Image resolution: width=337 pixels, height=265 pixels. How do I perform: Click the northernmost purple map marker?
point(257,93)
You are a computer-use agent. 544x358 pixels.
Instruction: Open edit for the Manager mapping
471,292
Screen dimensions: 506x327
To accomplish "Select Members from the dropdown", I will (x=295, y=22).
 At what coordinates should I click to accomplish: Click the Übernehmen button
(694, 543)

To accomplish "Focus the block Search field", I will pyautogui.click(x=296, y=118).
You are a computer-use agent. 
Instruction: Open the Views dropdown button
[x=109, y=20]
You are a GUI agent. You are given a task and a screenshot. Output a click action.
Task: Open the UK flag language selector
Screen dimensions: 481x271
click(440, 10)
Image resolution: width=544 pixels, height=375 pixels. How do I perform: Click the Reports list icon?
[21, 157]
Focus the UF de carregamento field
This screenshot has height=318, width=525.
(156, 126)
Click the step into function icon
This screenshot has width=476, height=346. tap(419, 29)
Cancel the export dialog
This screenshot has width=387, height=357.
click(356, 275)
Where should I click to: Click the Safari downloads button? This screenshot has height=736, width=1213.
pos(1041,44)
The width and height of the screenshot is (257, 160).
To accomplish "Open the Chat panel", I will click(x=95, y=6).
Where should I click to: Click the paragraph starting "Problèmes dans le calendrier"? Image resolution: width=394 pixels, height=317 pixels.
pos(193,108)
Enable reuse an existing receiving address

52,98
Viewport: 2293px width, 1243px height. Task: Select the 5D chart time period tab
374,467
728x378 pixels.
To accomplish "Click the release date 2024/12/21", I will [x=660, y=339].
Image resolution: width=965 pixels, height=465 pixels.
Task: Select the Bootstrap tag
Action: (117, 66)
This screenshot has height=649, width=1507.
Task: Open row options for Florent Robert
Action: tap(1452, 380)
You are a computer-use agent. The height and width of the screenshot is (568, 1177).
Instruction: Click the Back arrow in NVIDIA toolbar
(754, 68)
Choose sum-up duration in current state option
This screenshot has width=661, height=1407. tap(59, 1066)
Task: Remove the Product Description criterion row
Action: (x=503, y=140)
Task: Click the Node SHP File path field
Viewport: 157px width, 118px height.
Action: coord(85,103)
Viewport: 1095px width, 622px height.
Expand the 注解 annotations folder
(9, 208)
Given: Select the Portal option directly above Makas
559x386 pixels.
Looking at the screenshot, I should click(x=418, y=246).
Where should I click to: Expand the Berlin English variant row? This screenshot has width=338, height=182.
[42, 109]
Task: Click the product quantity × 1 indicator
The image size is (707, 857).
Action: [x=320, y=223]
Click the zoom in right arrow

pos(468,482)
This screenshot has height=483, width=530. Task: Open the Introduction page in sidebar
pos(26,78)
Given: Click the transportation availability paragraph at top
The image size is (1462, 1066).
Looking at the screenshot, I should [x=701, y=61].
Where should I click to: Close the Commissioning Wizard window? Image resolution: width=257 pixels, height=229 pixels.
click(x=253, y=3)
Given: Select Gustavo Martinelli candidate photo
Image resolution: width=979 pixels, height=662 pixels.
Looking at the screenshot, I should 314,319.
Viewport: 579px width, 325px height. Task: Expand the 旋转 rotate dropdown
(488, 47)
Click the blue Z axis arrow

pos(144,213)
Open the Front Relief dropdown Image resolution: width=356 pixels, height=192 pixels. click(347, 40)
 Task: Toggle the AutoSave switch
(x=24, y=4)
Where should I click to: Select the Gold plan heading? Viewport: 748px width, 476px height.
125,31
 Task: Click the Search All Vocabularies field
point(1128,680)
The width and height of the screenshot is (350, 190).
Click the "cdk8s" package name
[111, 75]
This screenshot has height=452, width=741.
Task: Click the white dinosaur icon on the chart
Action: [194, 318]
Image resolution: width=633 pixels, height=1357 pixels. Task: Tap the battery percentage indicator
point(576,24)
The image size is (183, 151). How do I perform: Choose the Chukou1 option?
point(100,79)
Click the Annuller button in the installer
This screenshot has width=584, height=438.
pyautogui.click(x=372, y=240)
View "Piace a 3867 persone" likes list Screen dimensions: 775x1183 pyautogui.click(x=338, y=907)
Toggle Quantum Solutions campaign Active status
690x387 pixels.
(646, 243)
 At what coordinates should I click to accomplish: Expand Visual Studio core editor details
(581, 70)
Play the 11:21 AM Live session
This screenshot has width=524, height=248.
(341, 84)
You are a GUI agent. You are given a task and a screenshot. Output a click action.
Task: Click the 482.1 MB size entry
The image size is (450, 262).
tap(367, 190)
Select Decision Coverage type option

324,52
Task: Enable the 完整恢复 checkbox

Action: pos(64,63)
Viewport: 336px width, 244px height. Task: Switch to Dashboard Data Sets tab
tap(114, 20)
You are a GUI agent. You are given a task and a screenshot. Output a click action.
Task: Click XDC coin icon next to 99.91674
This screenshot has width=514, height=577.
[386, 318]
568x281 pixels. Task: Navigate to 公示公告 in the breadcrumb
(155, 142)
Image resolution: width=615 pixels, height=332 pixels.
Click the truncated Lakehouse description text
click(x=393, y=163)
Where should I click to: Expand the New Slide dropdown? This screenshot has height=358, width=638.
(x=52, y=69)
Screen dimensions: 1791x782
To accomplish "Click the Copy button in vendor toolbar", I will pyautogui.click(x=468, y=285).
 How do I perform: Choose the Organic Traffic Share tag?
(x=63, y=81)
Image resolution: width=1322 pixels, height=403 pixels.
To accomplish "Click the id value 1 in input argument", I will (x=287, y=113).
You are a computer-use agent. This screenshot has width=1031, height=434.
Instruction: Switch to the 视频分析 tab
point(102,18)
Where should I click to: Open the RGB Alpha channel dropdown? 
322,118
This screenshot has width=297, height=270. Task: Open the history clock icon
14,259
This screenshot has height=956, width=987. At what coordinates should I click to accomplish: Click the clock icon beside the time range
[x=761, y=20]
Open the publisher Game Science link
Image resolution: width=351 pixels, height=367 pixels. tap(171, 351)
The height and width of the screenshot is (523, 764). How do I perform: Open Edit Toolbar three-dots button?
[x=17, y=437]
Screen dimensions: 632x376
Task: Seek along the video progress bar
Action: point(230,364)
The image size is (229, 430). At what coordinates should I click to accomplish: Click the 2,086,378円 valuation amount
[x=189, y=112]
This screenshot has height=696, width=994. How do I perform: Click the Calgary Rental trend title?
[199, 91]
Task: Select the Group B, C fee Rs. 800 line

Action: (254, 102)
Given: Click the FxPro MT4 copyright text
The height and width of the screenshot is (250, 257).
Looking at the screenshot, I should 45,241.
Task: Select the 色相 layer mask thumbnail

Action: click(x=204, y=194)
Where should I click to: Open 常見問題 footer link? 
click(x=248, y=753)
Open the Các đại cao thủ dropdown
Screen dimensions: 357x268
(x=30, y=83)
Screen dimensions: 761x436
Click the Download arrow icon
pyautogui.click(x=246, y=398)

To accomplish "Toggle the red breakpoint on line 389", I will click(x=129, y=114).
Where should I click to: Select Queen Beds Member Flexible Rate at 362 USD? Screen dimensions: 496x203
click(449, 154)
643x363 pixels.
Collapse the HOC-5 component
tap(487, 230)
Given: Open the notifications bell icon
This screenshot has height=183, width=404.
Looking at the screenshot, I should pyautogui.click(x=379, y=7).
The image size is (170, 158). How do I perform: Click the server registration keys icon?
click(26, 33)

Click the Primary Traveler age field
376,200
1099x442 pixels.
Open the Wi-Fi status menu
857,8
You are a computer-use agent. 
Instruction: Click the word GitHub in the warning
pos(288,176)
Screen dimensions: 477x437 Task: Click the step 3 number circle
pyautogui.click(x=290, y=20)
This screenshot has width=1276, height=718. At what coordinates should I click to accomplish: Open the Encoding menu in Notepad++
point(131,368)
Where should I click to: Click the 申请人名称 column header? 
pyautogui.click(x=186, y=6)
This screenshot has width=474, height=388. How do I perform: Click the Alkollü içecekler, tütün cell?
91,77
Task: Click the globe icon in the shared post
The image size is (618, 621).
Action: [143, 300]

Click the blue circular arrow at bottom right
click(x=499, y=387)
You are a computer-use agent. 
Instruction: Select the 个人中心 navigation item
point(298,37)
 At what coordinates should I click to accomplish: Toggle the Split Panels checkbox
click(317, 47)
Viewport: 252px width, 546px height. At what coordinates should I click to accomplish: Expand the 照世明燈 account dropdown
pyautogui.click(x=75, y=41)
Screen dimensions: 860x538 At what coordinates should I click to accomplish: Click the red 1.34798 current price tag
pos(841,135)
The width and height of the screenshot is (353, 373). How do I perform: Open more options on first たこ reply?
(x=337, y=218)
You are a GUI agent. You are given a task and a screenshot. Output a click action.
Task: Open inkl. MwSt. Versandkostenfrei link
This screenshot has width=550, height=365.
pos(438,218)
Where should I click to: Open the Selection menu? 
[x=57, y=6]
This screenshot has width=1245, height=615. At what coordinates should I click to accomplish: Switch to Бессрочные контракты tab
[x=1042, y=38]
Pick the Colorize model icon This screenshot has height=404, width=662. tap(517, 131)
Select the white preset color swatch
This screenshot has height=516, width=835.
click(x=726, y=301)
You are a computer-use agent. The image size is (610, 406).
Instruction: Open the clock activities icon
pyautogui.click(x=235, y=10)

*DIRECTIONS FOR THIS TASK*: Of the lines above, extract only those from the line with "Task: Click the 482.1 MB size entry" to the line with "Screen dimensions: 1791x782", both included, exactly as written.

*TASK RESULT*:
Task: Click the 482.1 MB size entry
The image size is (450, 262).
tap(367, 190)
Select Decision Coverage type option

324,52
Task: Enable the 完整恢复 checkbox

Action: pos(64,63)
Viewport: 336px width, 244px height. Task: Switch to Dashboard Data Sets tab
tap(114, 20)
You are a GUI agent. You are given a task and a screenshot. Output a click action.
Task: Click XDC coin icon next to 99.91674
This screenshot has width=514, height=577.
[386, 318]
568x281 pixels. Task: Navigate to 公示公告 in the breadcrumb
(155, 142)
Image resolution: width=615 pixels, height=332 pixels.
Click the truncated Lakehouse description text
click(x=393, y=163)
Where should I click to: Expand the New Slide dropdown? This screenshot has height=358, width=638.
(x=52, y=69)
Screen dimensions: 1791x782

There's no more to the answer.